# TEXT SEGMENT start

Any analysis of “art” comes up against the concept of what is art. Paul Oskar Kristeller demonstrates beautifully that the modern concept of art – originality, creativity, genius – is eighteenth century in origin, but he refers to medieval and ancient art as “art,” even though he has just shown that they had no such concept or word for it. The term “art” is routinely invoked by current authors for all ornamented or figurative images of all people in all times, and thus has become a universal. Anthropology survey books have chapters on art as they do on kinship. Art is either not defined or very difficult to define. Theoretically, we all know what it is, but in fact we have no idea what we are talking about.

Prior to the eighteenth-century concept of art, there were other concepts about objects. In the sixteenth century, for example, foreign things were put in several categories: treasures such as precious metals and gems desired for their monetary value, strange objects desired for their curiosity value, utilitarian objects largely not desired, and images interpreted as heathen idols usually hated and destroyed. As such, the conquerors of Mexico sent back gold, usually melted down in the form of gold bars; curiosities – i.e., weapons, headdresses, jades, and books – and utilitarian objects like blankets and textiles. Many of the curios came to light in the nineteenth century in trunks in attics and are now in museums as “art.” Of the hundreds of utilitarian items such as blankets, none were “treasured” or lasted to the twentieth century. The heathen idols were, of course, not sent back to Europe; they were destroyed in situ. In the nineteenth century, the surviving ones in Mexico became “art” and were sometimes taken to Europe or even faked.

What Albrecht Dürer enthused over in the often quoted passage fromo his trip to Brussels were Aztec “treasure-curios.” I saw the things which have been brought to the king from the new land of gold (Mexico), a sun all of gold a whole fathom broad, and a moon all of silver of the same size, also two rooms full of the armour of the people there, and all manner of wondrous weapons of theirs, harness and darts, very strange clothing, beds, and all kinds of wonderful objects of human use, much better worth seeing than prodigies. These things were all so precious that they are valued at 100,000 florins. All the days of my life I have seen nothing that rejoiced my heart so such as these things, for I saw amongst them wonderful works of art, and I marveled at the subtle Ingenia of men in foreign lands. Indeed I cannot express all that I thought there.
It is quite clear from the passage that Dürer’s admiration is of riches, curiosities, and craft. When he discusses Western “art” he uses different terms, such as proportion, or alludes to comparisons with antiquity. Contrary to usual interpretations, he doesn’t marvel at the “art” of the New World, he marvels at the “curiosities” and “craft.”
Yet by the eighteenth century what were “heathen idols” had become art. Europe was more secular and Mexico was less afraid of native religious revivals. When three Aztec sculptures came to light in the construction in the Zócalo of Mexico City in 1790, two were left visible and eventually moved to a new museum devoted to antiquity. The third, a colossal idol-like female figure, was reburied for some time for fear of its effect on the natives. By the end of the nineteenth century, however, it had found its place in the museum too. Plaster casts were made of the sculptures and exhibited in 1824 in London for a public eager to see exotic monuments.

# TEXT SEGMENT end
# PROVIDED DATA start

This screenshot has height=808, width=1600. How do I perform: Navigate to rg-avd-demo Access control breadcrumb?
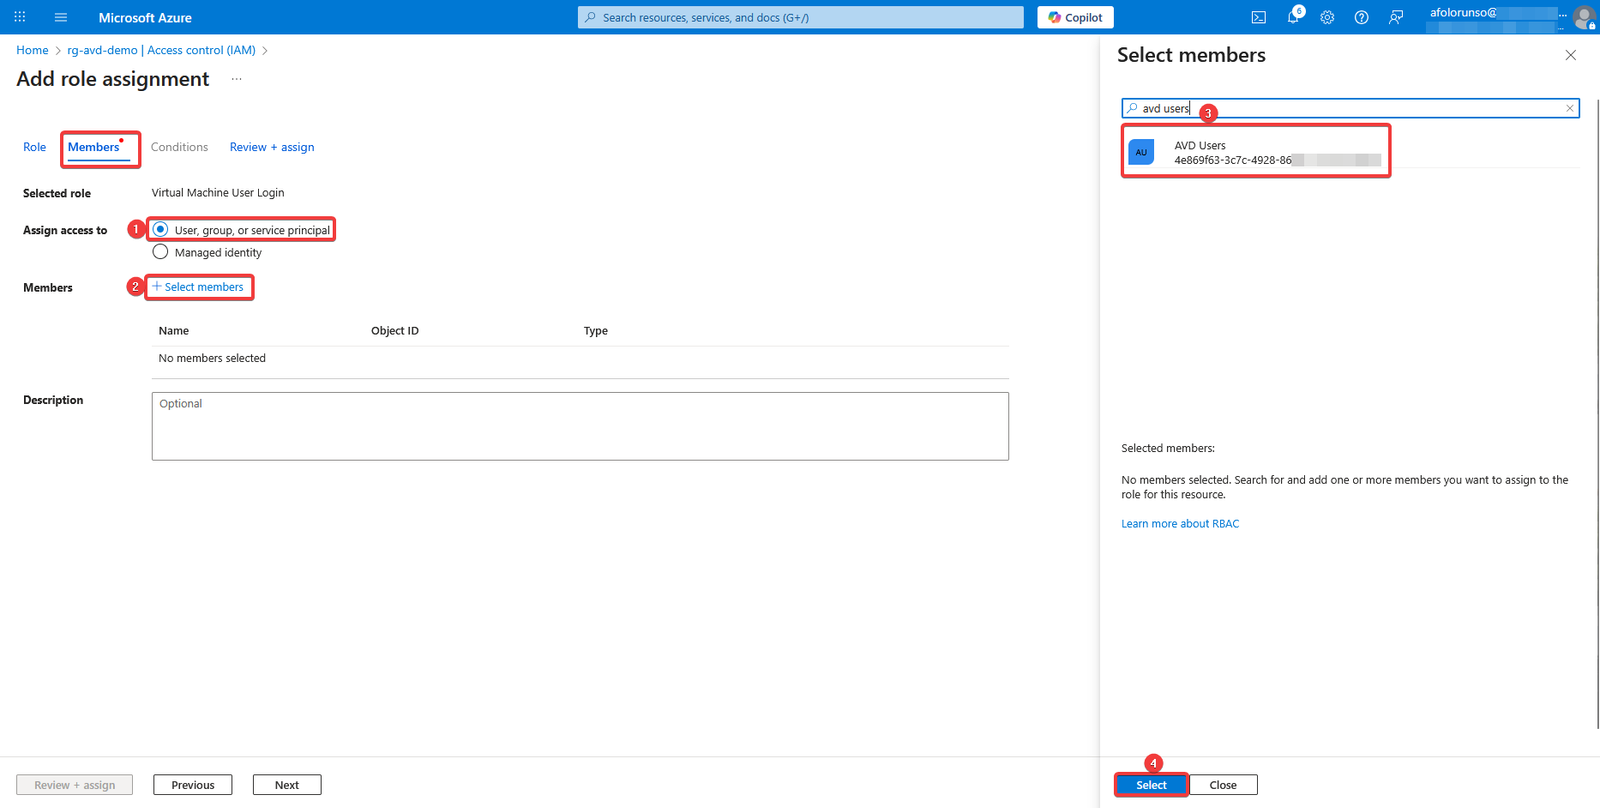pyautogui.click(x=161, y=50)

# PROVIDED DATA end

WORK TO COMPLETE
a. Decide whether each statement agrees with the passage on the concept of art, answering yes or no and quoting the words of the passage that settle it: (i) Kristeller shows that the modern concept of art originated in the eighteenth century; (ii) the heathen idols from Mexico were shipped back to Europe; (iii) plaster casts of the Aztec sculptures were exhibited in Paris in 1824.
b. Carry on the passage about the concept of art, picking up right after its final sentence.
The data above plays no part in this.

TASK-BY-TASK RESULTS
a.
(i) Yes: "the modern concept of art – originality, creativity, genius – is eighteenth century in origin."
(ii) No: "The heathen idols were, of course, not sent back to Europe; they were destroyed in situ."
(iii) No: "Plaster casts were made of the sculptures and exhibited in 1824 in London for a public eager to see exotic monuments."

b.
This change in classification from heathen idol to art is not easily explained. Art and the aesthetic experience were being defined in the eighteenth century as universals – everyone was believed to have an aesthetic sense, although what was thought “beautiful” varied from person to person and culture to culture. Because the beautiful was seen as relative but the sense of beauty as universal, it became possible to admire the monuments of other cultures. Their religious content as truth or untruth became irrelevant. The concept of art in the eighteenth century was very close to the idea of loss. To George Hegel, art was always something “past” in a ruinous condition, through which one contemplated the spirit of history. Because classical art is largely stone, especially monuments, other similar monuments were classified as “art” with them.

The nineteenth-century focus was on big stone monuments, like the monuments of Greece, Rome, and Egypt that were then being excavated and transported to Europe and its new museums. One could say the museums and monuments became shrines to a new religion that celebrated the universal creativity of humanity. They became treasures and relics at the same time. God, no longer specifically dominant in society, was evident in the divine creativity resident in the genius of the artists who had made “art.” In contemplating art, the aesthetic experience was the equivalent of the religious experience. Large stone human figures were among the first foreign objects recognized as art in the eighteenth century. From that point on a domino effect ensued, as art after art was revalued. Captain Cook considered the Northwest Coast masks “monstrous” in 1776 and only collected two, but by 1900 George Emmons and George Hunt were filling the American Museum of Natural History with them. In this whole process of collecting, however, judgments were made as to what is art and what isn’t. It is quite clear that in the Western concept of art, the image of the human takes a central place. In fact, it is precisely what was once thought to be the “heathen idol” that is the work of art! The Yoruba people of Nigeria make a pot lid that sometimes has a figure on the top. An example is in the Metropolitan Museum of Art in New York. The covers with figures are collected; the ones without are of little interest to us.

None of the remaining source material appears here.